> [REQUIRED ACTION]
Repeat the records exactly. Leave out the pictures.

> [THE RECORDS]
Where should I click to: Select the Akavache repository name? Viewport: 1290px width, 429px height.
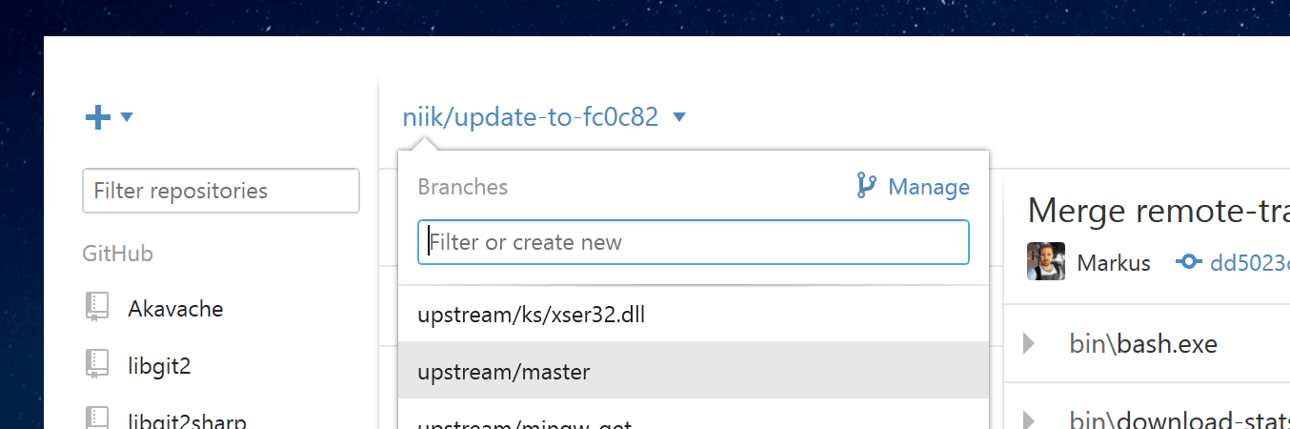tap(175, 309)
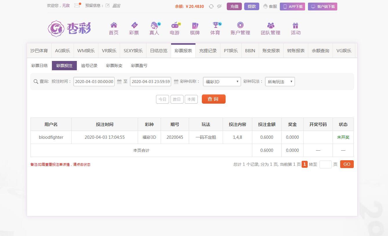
Task: Click the 未开奖 status link
Action: pyautogui.click(x=343, y=137)
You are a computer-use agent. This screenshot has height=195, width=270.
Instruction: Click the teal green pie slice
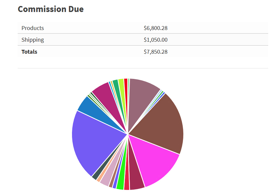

> [TASK SOLUTION]
Where should I click to: Select the Akavache repository name? Viewport: 1290px width, 429px height.
tap(175, 309)
Task: Click the 未开奖 status link
Action: pyautogui.click(x=343, y=137)
You are a computer-use agent. This screenshot has height=195, width=270.
Instruction: Click the teal green pie slice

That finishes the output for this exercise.